▶ [TASK DETAILS] List every line of the items below that contains the string "This", treating uppercase and lowercase letters as distinct.

── DATA TO PROCESS ──

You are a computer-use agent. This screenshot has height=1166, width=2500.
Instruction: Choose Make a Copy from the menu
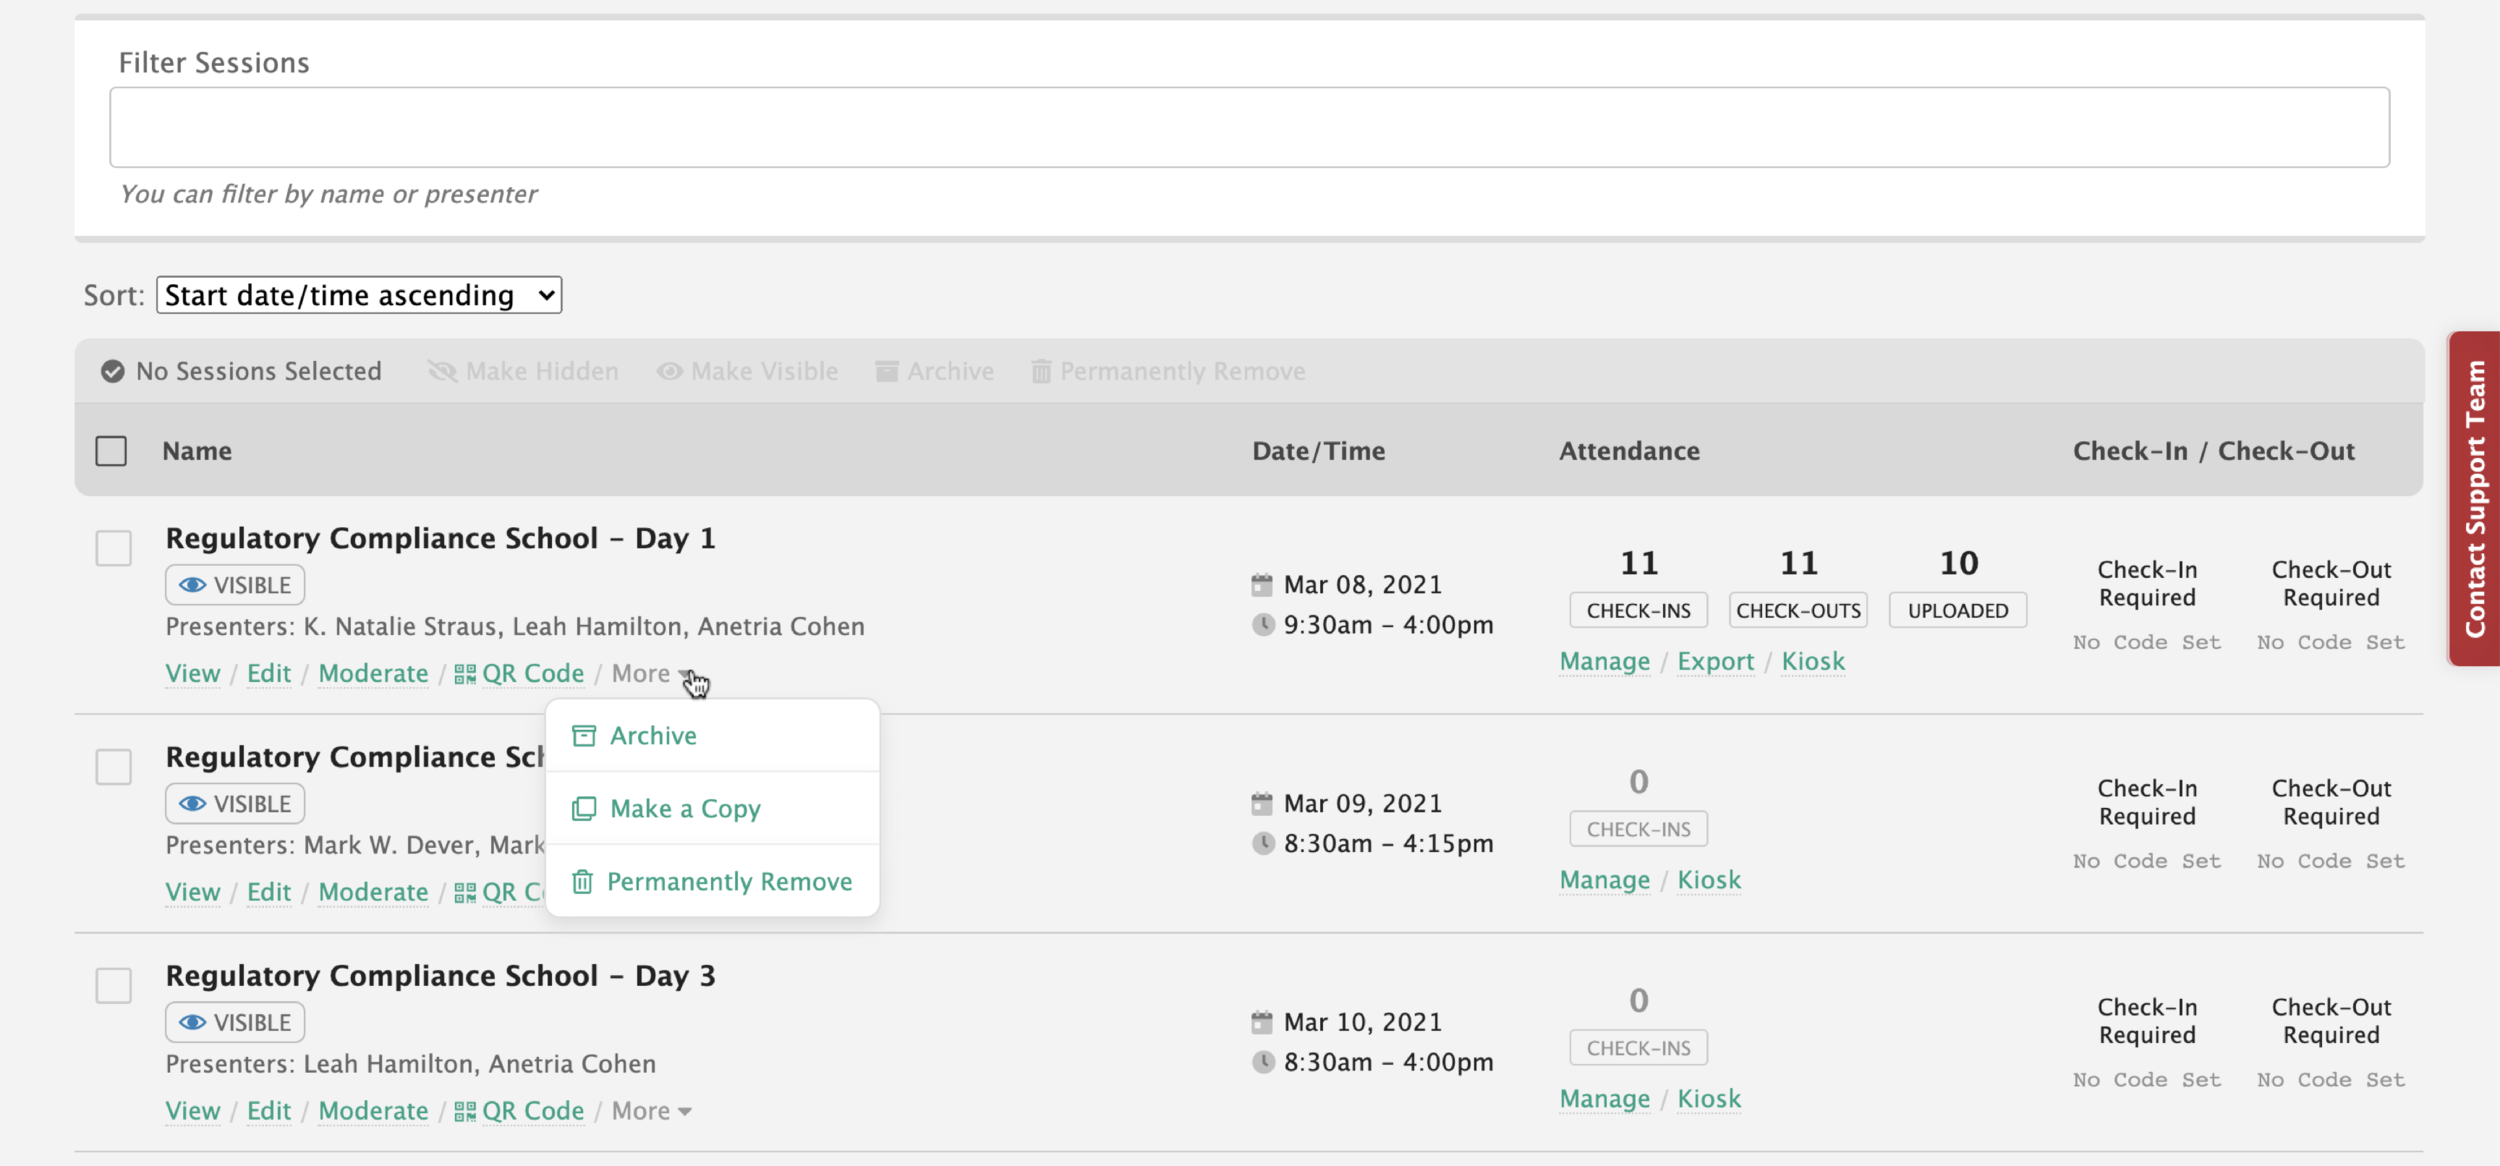pyautogui.click(x=685, y=809)
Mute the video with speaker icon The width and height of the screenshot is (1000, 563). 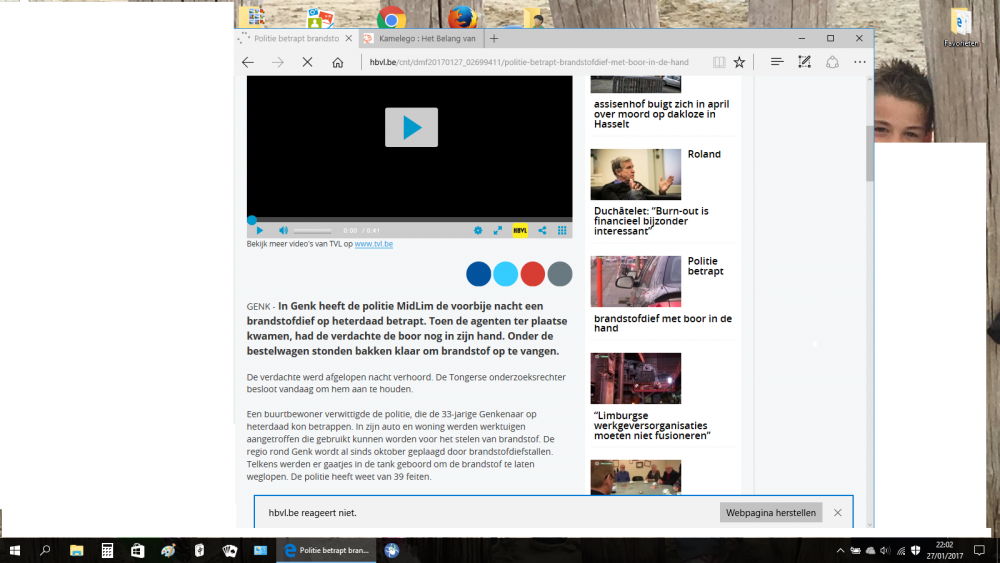[283, 230]
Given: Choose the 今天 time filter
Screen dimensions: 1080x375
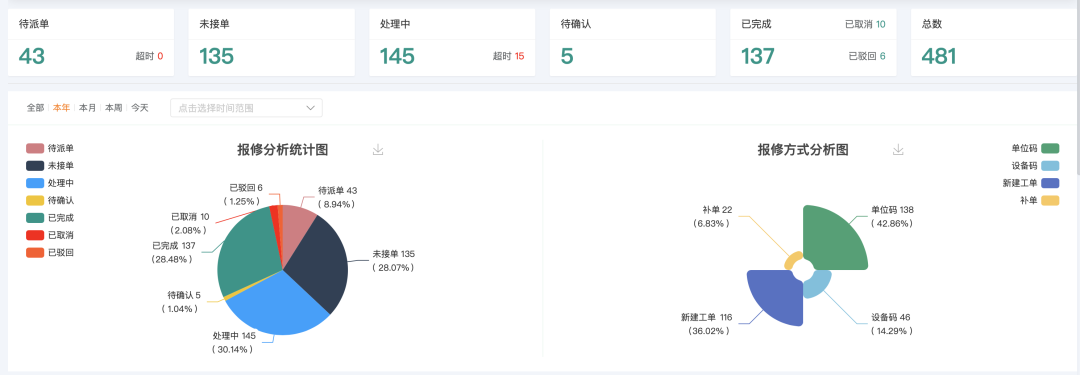Looking at the screenshot, I should point(140,108).
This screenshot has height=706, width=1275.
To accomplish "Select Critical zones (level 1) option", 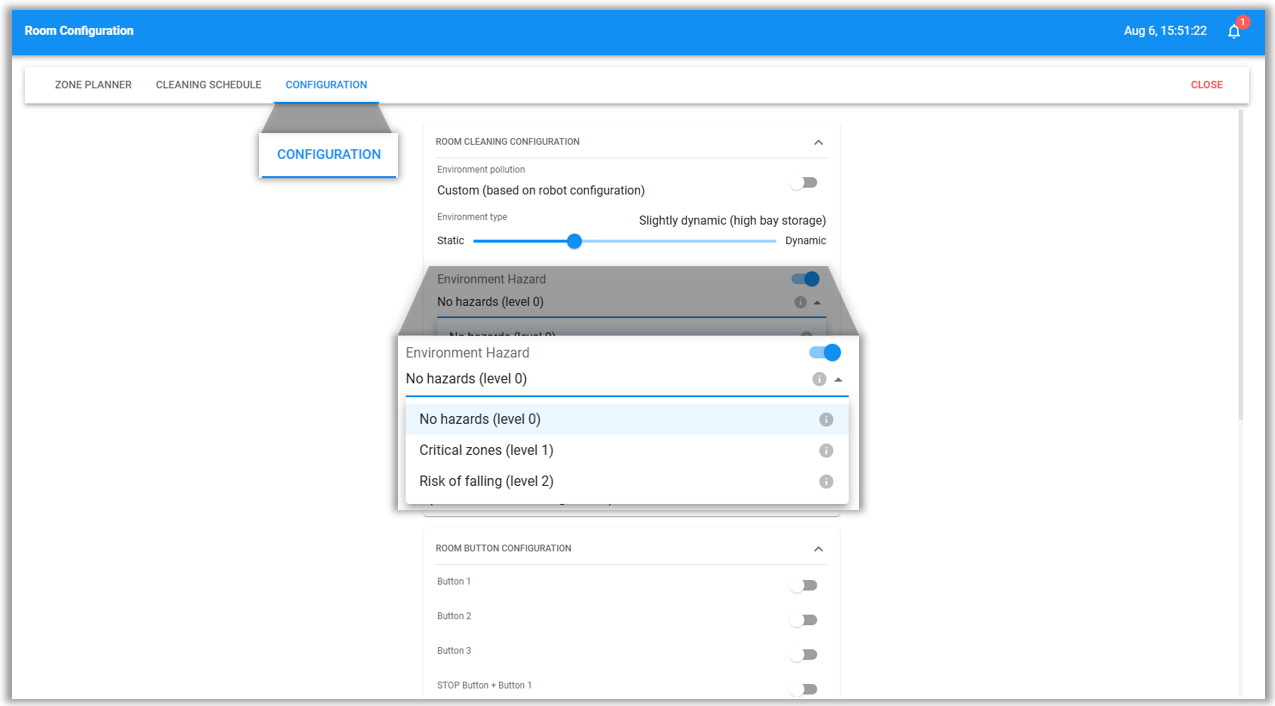I will click(486, 451).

───

▶ [WRITTEN ANSWER]
You are a computer-use agent. This screenshot has height=1166, width=2500.
This screenshot has height=706, width=1275.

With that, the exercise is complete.